Su mano se posó sobre mi cabeza, atrayéndola hacia su pubis. Todo mi ser quería resistirse y salir corriendo, pero mi cuerpo no respondía a las órdenes que le lanzaba. De alguna forma sentía la mente de la criatura dentro de mi cabeza, y me resultaba imposible resistirme a sus deseos. Mi mano agarró su polla y comencé a acariciarla. Mi otra mano elevó sus testículos para que mi lengua pudiera alcanzar su coño. En un instante y sin saber cómo me hallaba masturbando por partida doble a aquél ser, mientras los fervientes creyentes de Satán elevaban plegarias a su señor sin dejar de follar. Pude ver a Lilith y Salomé entrelazadas devorándose el coño la una a la otra.

Cuando el miembro de Belzeba estuvo bien duro y su coño abierto, dilatado y empapado, me levantó del suelo y me llevó hasta el altar, donde me tumbó boca arriba. Sus manos se posaron sobre mis muslos y los abrieron. Se colocó entre ellos y sentí su polla contra la mía. Las restregó entre sí. Luego descendió la suya hasta situarla contra mi ano. Empujó. En un primer momento sentí dolor, pero a continuación me invadió una agradable sensación. Un sentimiento de plenitud –vaya, ¿quién lo iba a decir?–. La mano de ella cogió mi verga y la pajeó, mientras su glande estimulaba mi próstata. Un fuerte orgasmo se desencadenó en mi interior, como si una fuerza invisible lo arrancara de mis entrañas. Entonces la diablesa se agitó, embistió con fuerza y se corrió en mi interior.
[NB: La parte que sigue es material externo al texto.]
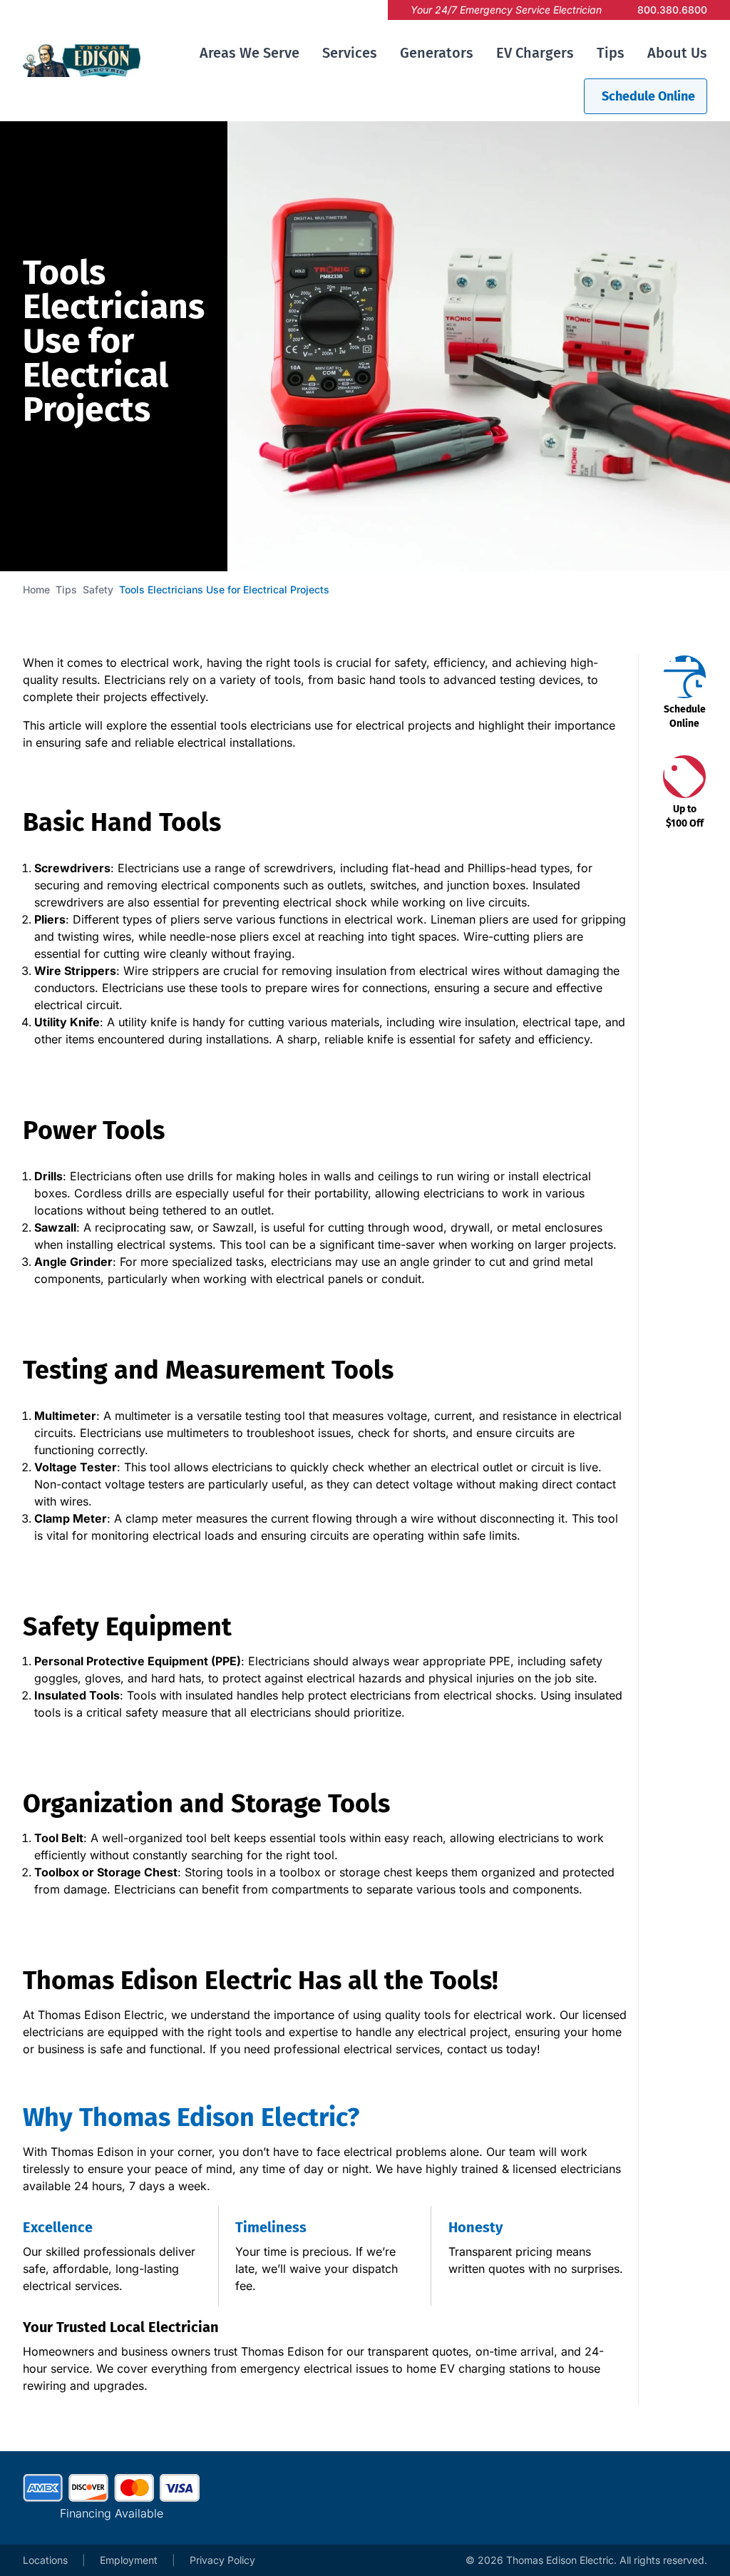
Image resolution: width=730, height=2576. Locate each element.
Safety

Confieso que cuando acepté acudir a la orgía con esperanza de perder mi virginidad, nunca pensé que sería de esta manera.

Tras apurar su orgasmo la hija del Diablo se inclinó sobre mí, abrió la boca y su lengua larga y pegajosa recorrió todo mi rostro. Luego pegó su cara a la mía y me susurró al oído.

–¡Ahora eres mío para siempre!

Tranquilo –dije para mí, procurando animarme–, mañana te despertarás con una gran resaca y recordarás esto como una alucinación. Sólo una alucinación.